The Rogers' home, a huge, three-story, brick mansion at 737 Weldon Street, was in the affluent area of Latrobe known as "The Hill." Fred Rogers grew up with a cook to make his meals, and a chauffeur to drive him to school. He was a cherished only child until his sister Nancy Elaine Rogers Crozier, called Laney, was adopted by Nancy and Jim Rogers when Fred was eleven. Given the age gap between them, she recalled in an interview that she always saw him as "a very grown-up playmate."

Years later, Fred Rogers told Francis Chapman of the Canadian Broadcasting Company that "his parents adopted his sister, Laney [Elaine], as a present for him. ... I don't know whether Fred had requested a sibling or not, but Fred thought that his parents thought that it would be nice for him to have one."

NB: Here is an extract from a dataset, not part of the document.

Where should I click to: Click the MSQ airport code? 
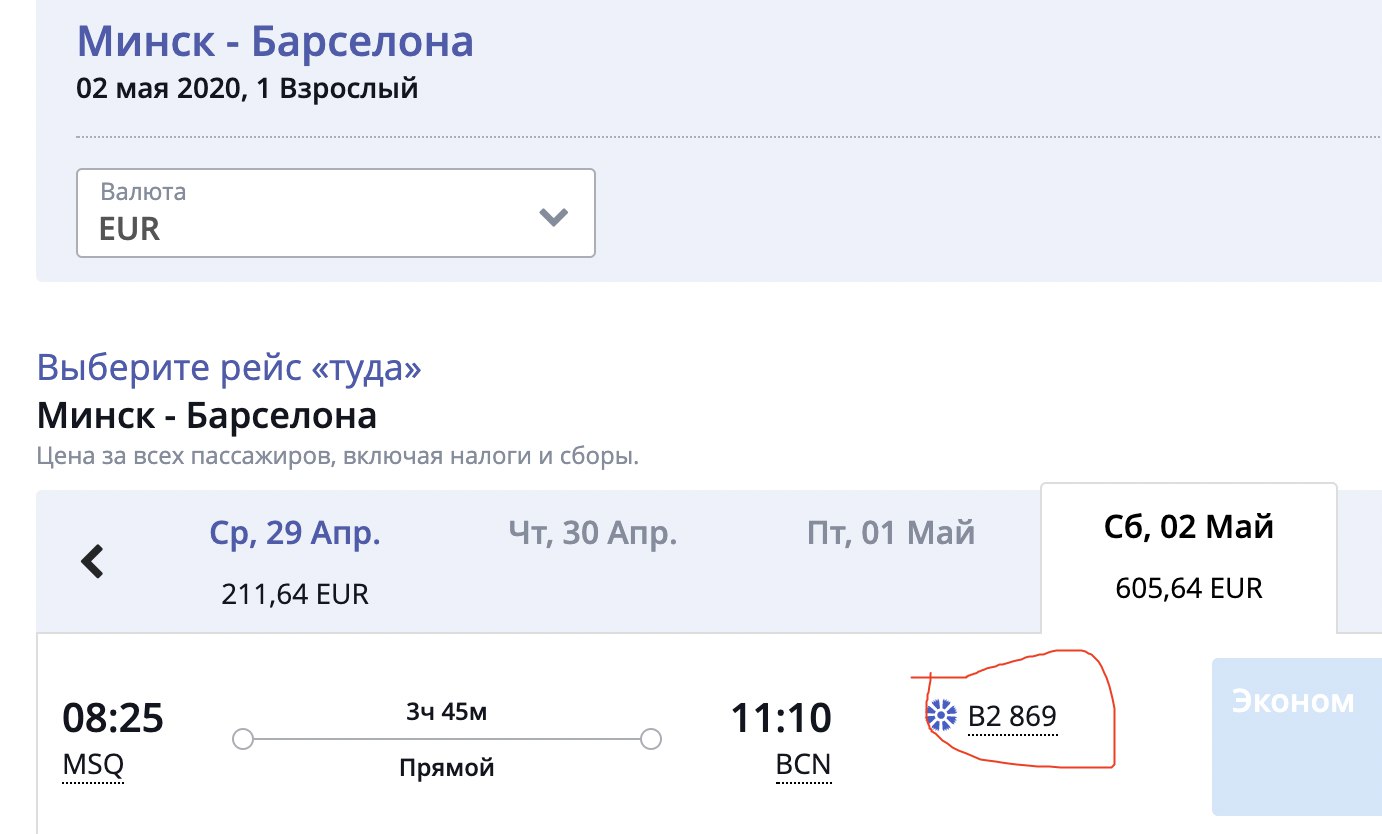coord(93,766)
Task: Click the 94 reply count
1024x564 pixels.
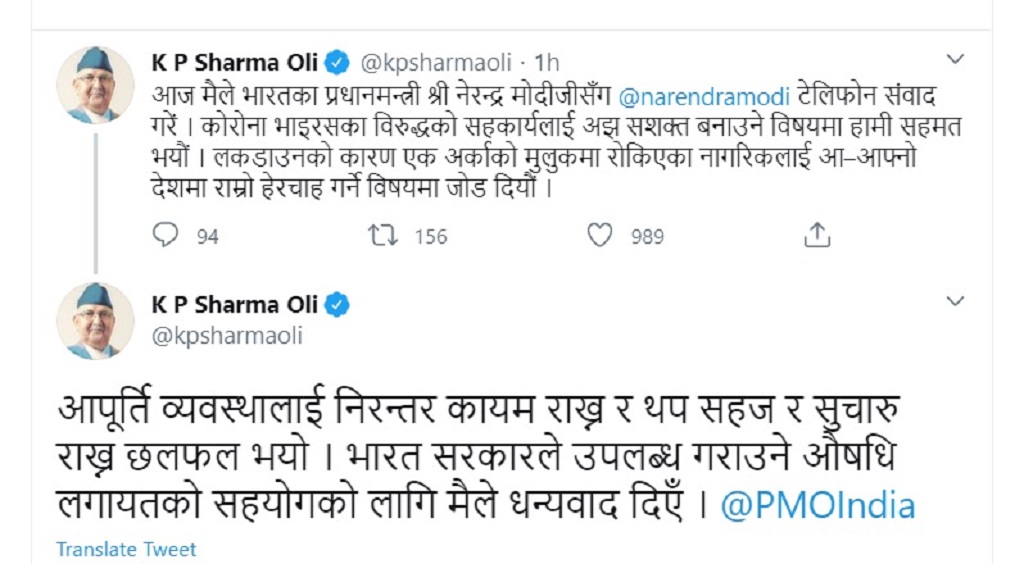Action: 208,237
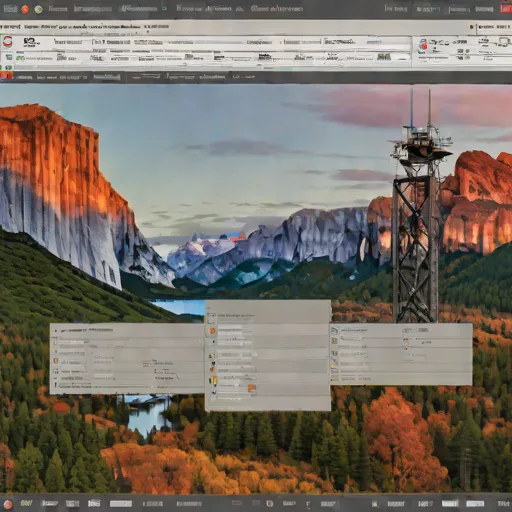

Given his family's wealth and stature in the community, Fred Rogers' formative years were spent in an environment in which his family had an extraordinary influence over his friends and neighbors, and almost everyone in Latrobe. By the time Fred Rogers was born, the city's population had shrunk by over a quarter to under 9,000. But Latrobe is still recognizable today as the very attractive cityscape of brick and stone houses and commercial buildings that Fred captured in his Mister Rogers' Neighborhood, trolley-track town. With its tidy homes and many parks and playgrounds, it looks like quintessential small-town America.

To put the wealth of Fred Rogers' family into perspective, it helps to examine not just the industrial heritage of the McFeely family, but also that of Nancy McFeely Rogers' maternal ancestors. They included William J. A. Kennedy of Pittsburgh (a salesman) and his wife, Martha Morgan Kennedy, who worked as a housekeeper for a leading banker, Thomas Hartley Given, in an era in which the Mellon banking fortune was built in Pittsburgh. Martha divorced Kennedy and married Given, who provided, through his investment genius, a huge family fortune that carried down through subsequent generations. Records at the McFeely-Rogers Foundation indicate that when the estate of Thomas H. Given settled on June 30, 1922, his fortune was valued roughly at $5,509,000, or about $70 million in today's dollars.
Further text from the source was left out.